Jack O'Connor oconnor663 at gmail.com
Tue Feb 14 10:31:12 PST 2017


> On the other hand, the discovery work for finding a
> pinned Tweet with special text (or a specially-named gist, or a
> well-known URL on a website) seems manageable.

Yes a pinned tweet could work, or maybe adding something to your
Twitter bio. On HackerNews that's actually what we require you to do,
since there's no equivalent of the the KeybaseProofs subreddit there.
The main reason to prefer regular tweets and Facebook posts when we
can do them, is that those sites have good support for 3rd parties
asking you to post things, and we can give people a relatively easy
proof flow even on mobile. For less-well-supported places to put text,
even if we link people to just the right section of their Facebook
profile, step-by-step instructions like "copy this, hover here, click
the edit button, ..." are a drag by comparison.

> If the "identity proof" was just a public key fingerprint, Alice could
> still use that key to sign other public keys, right, and publish those
> signatures to Keybase?

Yes that could work.

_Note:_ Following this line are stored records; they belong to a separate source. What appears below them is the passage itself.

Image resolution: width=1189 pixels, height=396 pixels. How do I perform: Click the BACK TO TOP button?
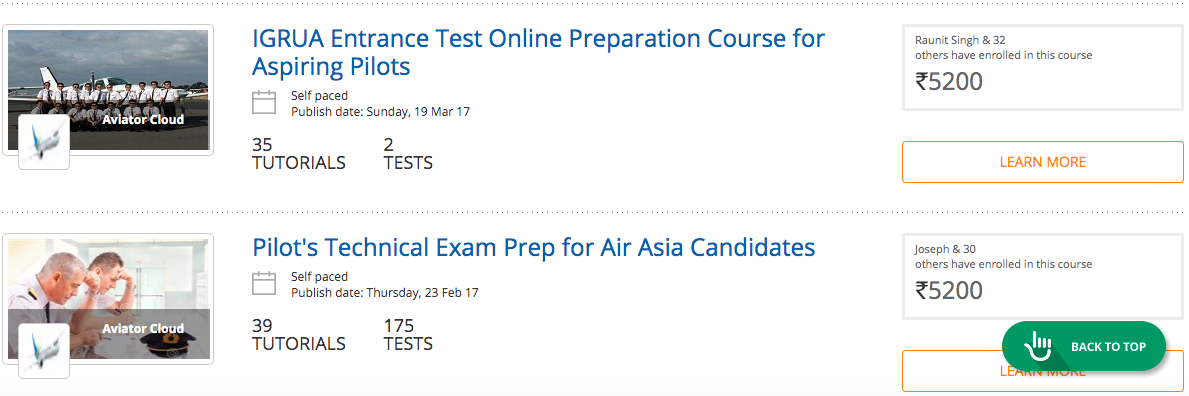1084,346
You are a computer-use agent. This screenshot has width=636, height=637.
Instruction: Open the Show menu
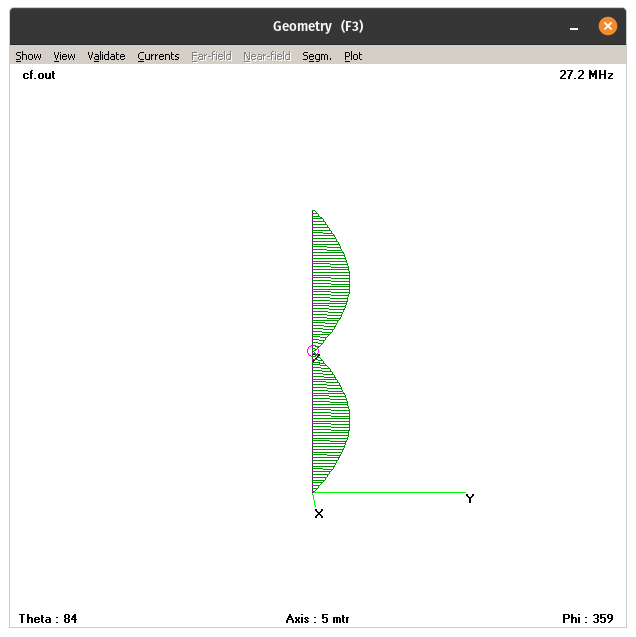point(28,56)
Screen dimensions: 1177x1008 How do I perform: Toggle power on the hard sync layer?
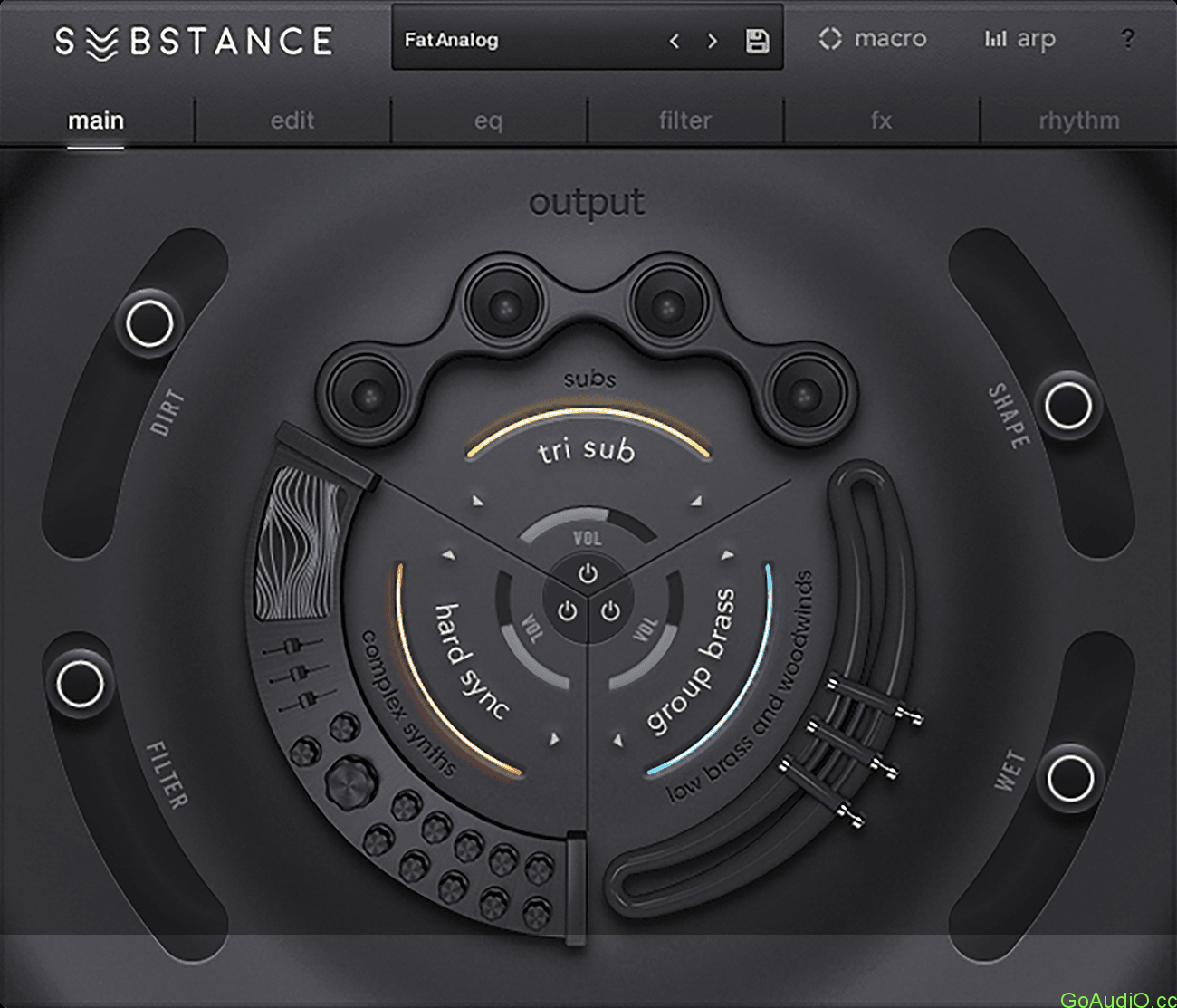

I guess on the Keybase side things might be
exactly the same, a chain of signed statements that include all the
same associated data. The main difference would be that the 3rd party
proof wouldn't be explicitly bound to those statements, but instead
could be usable with any such chain (maybe across entirely different
apps) that included signatures by the right private key.

The main downside I can think of is the attack I mentioned above,
where Bob steals Alice's key and uses it to make it look like his
Keybase account owns her Facebook account, without actually needing to
compromise anything on the Facebook side. With the proof bound to a
specific account, that attack doesn't work, though maybe it's
unrealistic to think Bob would get Alice's keys without getting her
browser cookies too. There might be a scarier version of this attack
where a large set of PGP private keys all get cracked at the same
time, and any fingerprint-only assertions referring to those keys
become widely exploitable.

Right now we also think about the various sequence numbers embedded in
proofs as an extra constraint on the server to prevent rollback
attacks. We'd lose that if proofs were just fingerprints. But maybe
that's redundant anyway once our clients start checking the
blockchain, or something else public/trustworthy?

It would also change our story around account reset and delete. Right
now proofs are tied not just to your account name, but also to your
"eldest key", which changes during an account reset and invalidates
old proofs. Without that assertion, a proof could still be valid
across account resets, if the key gets reused. (Unlikely with NaCl
keys, which users don't usually handle themselves, but likely with PGP
keys.) That might mean we need to tell users something like "yes
you've really deleted your Keybase account forever _but_ you might
still need to go take down the following posts just in case." Though
it could potentially make some "I forgot my password" reset scenarios
more convenient too.

I'm curious whether you're thinking about some kind of open standard
for key assertions across apps? What do you have in mind?